▶ [TASK TO COMPLETE]: From the passage on the city council dispute, list every person referred to by name.

▶ [DOCUMENT SECTION]:

================================

Losner and Fairclough-Staggers are serving together on the council for the first time. Losner was previously a councilman from 2001 to 2007 and ran unsuccessfully for mayor in 2011, the year Fairclough-Staggers was first elected. Her second and last four-year term ends in November.

Fairclough-Staggers said the December incident was her first uncomfortable encounter with Losner, and that their relationship had been cordial in the past.

But the mayor now perceives Fairclough-Staggers as the most vocal among several council members trying to consolidate power against him. She supported Jeff Porter, a former mayor who resigned in 2018 to run for Florida agriculture commissioner, in the November mayoral election that Losner won.

Now, Losner said the question of who will fill the seventh and final seat on the council could be key in solidifying opposition against him.

But Fairclough-Staggers brushed off that suggestion, saying she has never seen Losner as a rival. Councilman Stephen Shelley, who also declined to support Losner’s nominee for the vacant seat, said he doesn’t see anyone trying to form a coalition against the mayor — although he acknowledged that relationships among council members aren’t as smooth as they could be.

“I think as a body, we’re still adjusting to the new members on the council,” he said, referring to Losner and Fletcher, the lone council member who supported Losner’s nomination of Compton. “It’s something that we’re going to have to work through and adapt.”

Request for footage denied

Both Fairclough-Staggers and Losner say no one else heard the heated exchange between them on Dec. 18. Losner said there’s no audio of the moment, and the city attorney orally denied his request to release surveillance footage from the council chambers and the lobby.

The city rejected the Herald’s request for the surveillance tapes Wednesday, citing an exemption in Florida public records laws for information that “reveals a security system.”

The four other council members all told the Herald they didn’t hear what happened. Shelley and Fletcher said that when the exchange took place, they were busy talking to the city attorney.

================================

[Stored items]
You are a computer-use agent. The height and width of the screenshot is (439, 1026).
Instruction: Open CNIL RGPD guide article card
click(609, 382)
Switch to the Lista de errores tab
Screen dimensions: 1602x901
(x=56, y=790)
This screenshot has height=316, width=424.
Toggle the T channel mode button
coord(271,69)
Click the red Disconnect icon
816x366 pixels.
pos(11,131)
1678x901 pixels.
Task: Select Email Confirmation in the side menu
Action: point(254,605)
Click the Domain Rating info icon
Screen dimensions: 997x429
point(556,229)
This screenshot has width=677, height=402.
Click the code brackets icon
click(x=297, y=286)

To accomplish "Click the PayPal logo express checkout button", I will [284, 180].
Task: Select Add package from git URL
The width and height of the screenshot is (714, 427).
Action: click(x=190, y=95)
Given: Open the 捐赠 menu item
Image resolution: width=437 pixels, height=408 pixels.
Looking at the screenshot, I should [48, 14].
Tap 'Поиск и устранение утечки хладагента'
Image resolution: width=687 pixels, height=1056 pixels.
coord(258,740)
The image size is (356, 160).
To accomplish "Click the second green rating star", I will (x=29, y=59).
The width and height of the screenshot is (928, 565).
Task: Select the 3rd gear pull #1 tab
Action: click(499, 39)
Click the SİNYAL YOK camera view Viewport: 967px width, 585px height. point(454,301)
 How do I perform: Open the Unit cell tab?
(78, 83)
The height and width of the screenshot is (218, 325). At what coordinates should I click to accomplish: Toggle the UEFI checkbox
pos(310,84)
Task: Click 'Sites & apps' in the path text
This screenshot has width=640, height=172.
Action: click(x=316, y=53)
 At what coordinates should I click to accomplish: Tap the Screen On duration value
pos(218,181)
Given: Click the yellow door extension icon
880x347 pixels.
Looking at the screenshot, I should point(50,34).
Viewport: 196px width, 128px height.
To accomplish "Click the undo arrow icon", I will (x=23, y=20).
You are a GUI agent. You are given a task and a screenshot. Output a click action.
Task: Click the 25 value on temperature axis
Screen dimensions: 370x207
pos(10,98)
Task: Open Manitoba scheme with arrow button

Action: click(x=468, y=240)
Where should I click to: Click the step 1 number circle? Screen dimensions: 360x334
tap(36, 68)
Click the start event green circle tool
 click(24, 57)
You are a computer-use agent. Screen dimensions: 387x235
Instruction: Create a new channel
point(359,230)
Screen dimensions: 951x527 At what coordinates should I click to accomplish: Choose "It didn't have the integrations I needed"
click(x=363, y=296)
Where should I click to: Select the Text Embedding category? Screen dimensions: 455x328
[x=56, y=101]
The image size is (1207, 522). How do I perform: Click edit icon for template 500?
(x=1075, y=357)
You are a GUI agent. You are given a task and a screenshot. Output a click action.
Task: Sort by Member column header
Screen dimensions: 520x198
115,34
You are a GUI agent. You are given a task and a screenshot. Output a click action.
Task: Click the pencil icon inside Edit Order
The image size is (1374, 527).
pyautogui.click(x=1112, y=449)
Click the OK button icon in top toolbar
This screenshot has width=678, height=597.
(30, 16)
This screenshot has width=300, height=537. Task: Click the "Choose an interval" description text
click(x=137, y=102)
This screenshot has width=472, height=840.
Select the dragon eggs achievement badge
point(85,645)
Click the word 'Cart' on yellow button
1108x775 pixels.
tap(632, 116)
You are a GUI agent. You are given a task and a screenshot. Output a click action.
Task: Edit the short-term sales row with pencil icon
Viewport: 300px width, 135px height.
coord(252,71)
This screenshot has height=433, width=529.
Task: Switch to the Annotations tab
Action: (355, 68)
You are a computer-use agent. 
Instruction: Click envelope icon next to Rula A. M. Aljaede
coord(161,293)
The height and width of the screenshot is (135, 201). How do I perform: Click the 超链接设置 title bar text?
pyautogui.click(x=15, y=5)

================================

▶ [COMPLETED EXERCISE]:
Losner
Fairclough-Staggers
Jeff Porter
Stephen Shelley
Fletcher
Compton